The action begins when two servants, Fag and Thomas, run into one another on the street in the town of Bath. Fag is surprised to see Thomas, but Thomas explains that his ever-impulsive master, Sir Anthony Absolute, decided on the spur of the moment to bring his entire family to town from the countryside. Thomas asks after Sir Anthony’s son and Fag’s master, Captain Absolute, but Fag surprises Thomas by saying he (Fag) now works for someone named Ensign Beverley. Fag then explains that Ensign Beverley is really the same person as Absolute, which confuses Thomas even more.
The play straightaway displays its dominant feature by beginning with a deception about a deception. Fag has not changed employers, his employer has taken on a false identity, but because he has pretentions to being a man of the world, he draws out his explanation and plays a little joke on the more straightforward Thomas, when he cryptically says that Ensign Beverley and Captain Absolute are two halves of the same man.
Fag explains further: Absolute has taken on the false identity of Ensign Beverley for the sake of love. When Thomas wonders why Absolute, who is a captain, would masquerade as someone of lower rank in the army, Fag explains that the lady whom Absolute loves prefers a poor man to a rich one. Thomas asks if she is rich herself, and learns that she is, and fabulously so. Fag says that she returns Absolute’s affections in his character of Beverley, and that her name is Lydia Languish.
The false identity has been taken on in aid of Absolute’s pursuit of courtship, although neither servant understands Lydia’s odd taste for a poor suitor. Thomas asks first whether Lydia is rich, and then whether she loves Absolute, this serving as a stand-in for Absolute’s father, who will prioritize wealth in a potential match for his son.
Thomas professes good wishes for the young couple’s future, and asks what there is to do in Bath. Fag invites Thomas to meet him and another servant that night. They then discuss changing fashions for hairstyles: wearing wigs has gone out of style and none of the London carriage drivers “of any degree of ton” will be caught wearing one, but Thomas does not want to give his up. Then the two men spot Absolute and Lucy, Lydia Languish’s maid. Thomas notices that Absolute is paying Lucy money. Meanwhile, Fag rushes off to tell Absolute that his father (Sir Anthony) has come to town.

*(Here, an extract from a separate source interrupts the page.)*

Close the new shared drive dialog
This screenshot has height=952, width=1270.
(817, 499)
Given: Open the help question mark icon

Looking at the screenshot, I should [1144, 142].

The more fashionable but also more pretentious Fag is passionately invested in keeping up-to-date with the latest hairstyles. This is linked to his pretentious use of language, because when he makes his case for disposing of wigs, he pronounces the word “tone” in the French fashion. This may impress the provincial Thomas, but it suggests that Fag’s French may be limited to words that sound like their English-language equivalents.